* **Data for review**:
....
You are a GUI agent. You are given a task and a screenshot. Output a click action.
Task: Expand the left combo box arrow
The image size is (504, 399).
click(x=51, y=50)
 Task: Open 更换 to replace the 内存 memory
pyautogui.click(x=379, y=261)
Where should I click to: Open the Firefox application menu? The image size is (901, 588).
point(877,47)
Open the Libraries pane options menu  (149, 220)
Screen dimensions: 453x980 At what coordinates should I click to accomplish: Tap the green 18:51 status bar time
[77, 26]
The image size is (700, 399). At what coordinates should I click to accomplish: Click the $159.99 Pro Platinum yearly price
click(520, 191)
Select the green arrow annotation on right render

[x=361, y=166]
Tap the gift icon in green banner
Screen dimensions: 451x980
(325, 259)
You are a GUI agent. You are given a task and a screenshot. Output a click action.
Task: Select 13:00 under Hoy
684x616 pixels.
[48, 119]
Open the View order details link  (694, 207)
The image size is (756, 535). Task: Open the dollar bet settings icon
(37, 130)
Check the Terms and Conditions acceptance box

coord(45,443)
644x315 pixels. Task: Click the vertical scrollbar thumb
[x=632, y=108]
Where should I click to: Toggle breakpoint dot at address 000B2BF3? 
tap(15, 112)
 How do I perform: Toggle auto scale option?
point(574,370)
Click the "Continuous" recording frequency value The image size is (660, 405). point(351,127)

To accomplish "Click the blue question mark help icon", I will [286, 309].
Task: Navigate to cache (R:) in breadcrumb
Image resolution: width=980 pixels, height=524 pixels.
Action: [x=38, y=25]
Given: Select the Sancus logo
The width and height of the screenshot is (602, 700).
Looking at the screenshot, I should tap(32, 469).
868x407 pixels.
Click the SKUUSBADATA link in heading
....
* **Instructions to follow**: Could you retype the entire listing exactly?

* **Exercise solution**:
You are a GUI agent. You are given a task and a screenshot. Output a click action.
Task: Expand the left combo box arrow
The image size is (504, 399).
click(x=51, y=50)
 Task: Open 更换 to replace the 内存 memory
pyautogui.click(x=379, y=261)
Where should I click to: Open the Firefox application menu? The image size is (901, 588).
point(877,47)
Open the Libraries pane options menu  (149, 220)
Screen dimensions: 453x980 At what coordinates should I click to accomplish: Tap the green 18:51 status bar time
[77, 26]
The image size is (700, 399). At what coordinates should I click to accomplish: Click the $159.99 Pro Platinum yearly price
click(520, 191)
Select the green arrow annotation on right render

[x=361, y=166]
Tap the gift icon in green banner
Screen dimensions: 451x980
(325, 259)
You are a GUI agent. You are given a task and a screenshot. Output a click action.
Task: Select 13:00 under Hoy
684x616 pixels.
[48, 119]
Open the View order details link  (694, 207)
The image size is (756, 535). Task: Open the dollar bet settings icon
(37, 130)
Check the Terms and Conditions acceptance box

coord(45,443)
644x315 pixels. Task: Click the vertical scrollbar thumb
[x=632, y=108]
Where should I click to: Toggle breakpoint dot at address 000B2BF3? 
tap(15, 112)
 How do I perform: Toggle auto scale option?
point(574,370)
Click the "Continuous" recording frequency value The image size is (660, 405). point(351,127)

To accomplish "Click the blue question mark help icon", I will [286, 309].
Task: Navigate to cache (R:) in breadcrumb
Image resolution: width=980 pixels, height=524 pixels.
Action: [x=38, y=25]
Given: Select the Sancus logo
The width and height of the screenshot is (602, 700).
Looking at the screenshot, I should tap(32, 469).
868x407 pixels.
Click the SKUUSBADATA link in heading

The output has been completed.